Après un essor fulgurant lors du Covid-19, le Gouvernement a annoncé le 2 février 2022 la fin du télétravail obligatoire. Néanmoins, le télétravail se généralisant, notamment dans le secteur du digital, il est important connaître la loi sur le télétravail et ce qui a changé en 2023.

Comment mettre en place le télétravail ?

Le télétravail peut être exécuté dans le cadre d’un accord collectif* ou, à défaut, dans le cadre d’une charte* élaborée par l’employeur après avis du CSE, s’il existe (art 1222-9 du code du travail).

Dans les entreprises de plus de 50 salariés, le CSE, lorsqu’il existe, doit être consulté avant la mise en place du télétravail.

*L’accord collectif ou la charte pour le télétravail doit préciser les conditions de passage en télétravail, les modalités d’acceptation par le salarié, la détermination des plages horaires, les contrôles du temps de travail, l’accès au télétravail pour les travailleurs handicapés, les femmes enceintes et les salariés aidants.

En 2023, le Code du travail prévoit un certain nombre de points qui doivent être évoqués dans l’accord ou la charte sur le télétravail, à savoir :

  • les conditions de passage en télétravail, en particulier en cas d’épisode de pollution, et les conditions de retour à une exécution du contrat de travail sans télétravail ;
  • les modalités d’acceptation par le salarié des conditions de mise en œuvre du télétravail ;
  • les modalités de contrôle du temps de travail ou de régulation de la charge de travail ;
  • la détermination des plages horaires durant lesquelles l’employeur peut habituellement contacter le salarié en télétravail ;
  • les modalités d’accès des travailleurs handicapés à une organisation en télétravail ;
  • et les modalités d’accès des salariées enceintes à une organisation en télétravail depuis la loi Rixain (Code du travail, art. L. 1222-9).

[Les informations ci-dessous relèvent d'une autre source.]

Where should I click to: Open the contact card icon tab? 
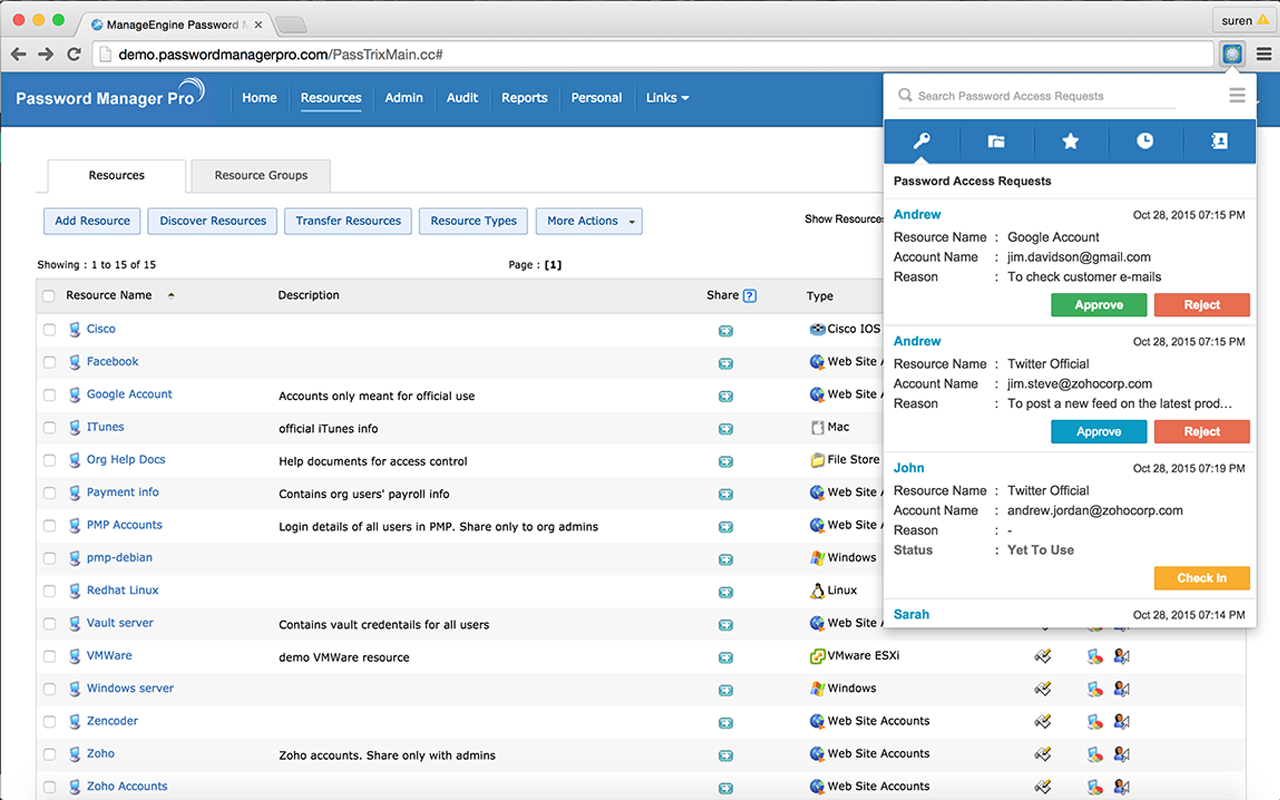[1219, 141]
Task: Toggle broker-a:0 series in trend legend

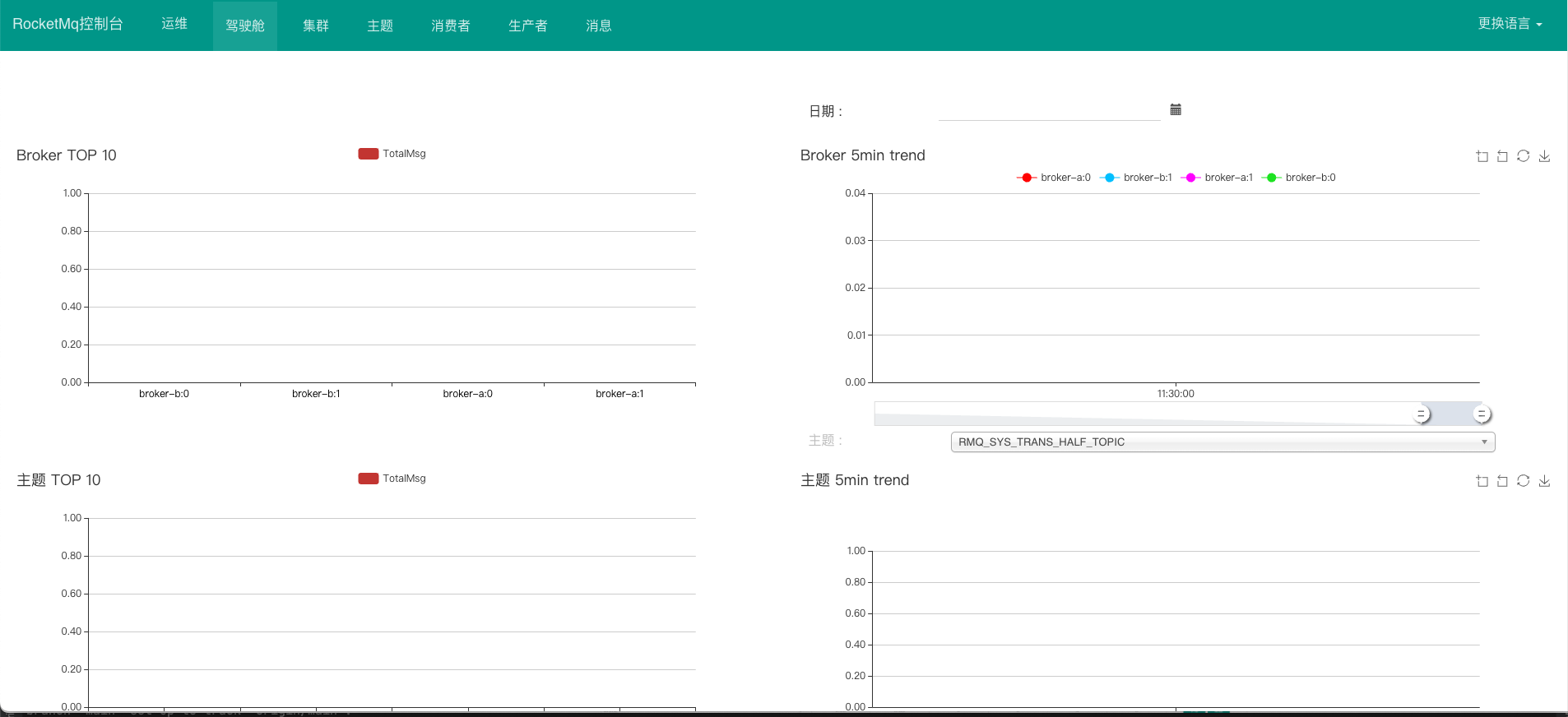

Depuis le 21 juillet 2023, il faut aussi inclure les modalités d’accès d’un salarié aidant d’un enfant, d’un parent ou d’un proche.

Mettre en place le télétravail en cas d’absence d’accord collectif ou de charte

En l’absence d’accord collectif ou de charte, le salarié et l’employeur peuvent quand même convenir de recourir au télétravail, régulier ou occasionnel. Ils formalisent alors leur accord par tout moyen selon le même article précité. Un échange de mails peut donc suffire. Il n’est pas exigé que le télétravail soit prévu par le contrat de travail ou un avenant à celui-ci. Parallèlement, l’employeur n’a pas l’obligation d’expliquer les motifs de son refus et le salarié peut refuser le passage en télétravail sans être exposé un motif de rupture du contrat de travail.

Le télétravail en cas de force majeure

En cas de circonstances exceptionnelles (menace d’épidémie ou crise sanitaire par exemple), ou force majeure le télétravail peut être imposé sans l’accord des salariés et s’applique. La mise en œuvre du télétravail peut être considérée comme un aménagement du poste de travail rendu nécessaire pour permettre la continuité de l’activité de l’entreprise et garantir la protection des salariés.

 

Quels sont les obligations de l’employeur en cas de mise en place du télétravail ?

Lorsque le télétravail s’exerce à domicile, l’employeur a les obligations suivantes :

  • fournir, installer et entretenir les équipements nécessaires au télétravail à domicile, sauf si le télétravailleur utilise son propre équipement.
  • protéger les données utilisées par les salariés en télétravail, qu’ils utilisent le matériel de l’employeur ou le leur.
  • informer le salarié des restrictions d’usage des équipements informatiques et des sanctions en cas de non-respect.
  • organiser un entretien annuel avec le salarié pour discuter des conditions de travail et de la charge de travail.

     

Quels sont les droits et les obligations du salarié en cas de mise en place du télétravail ?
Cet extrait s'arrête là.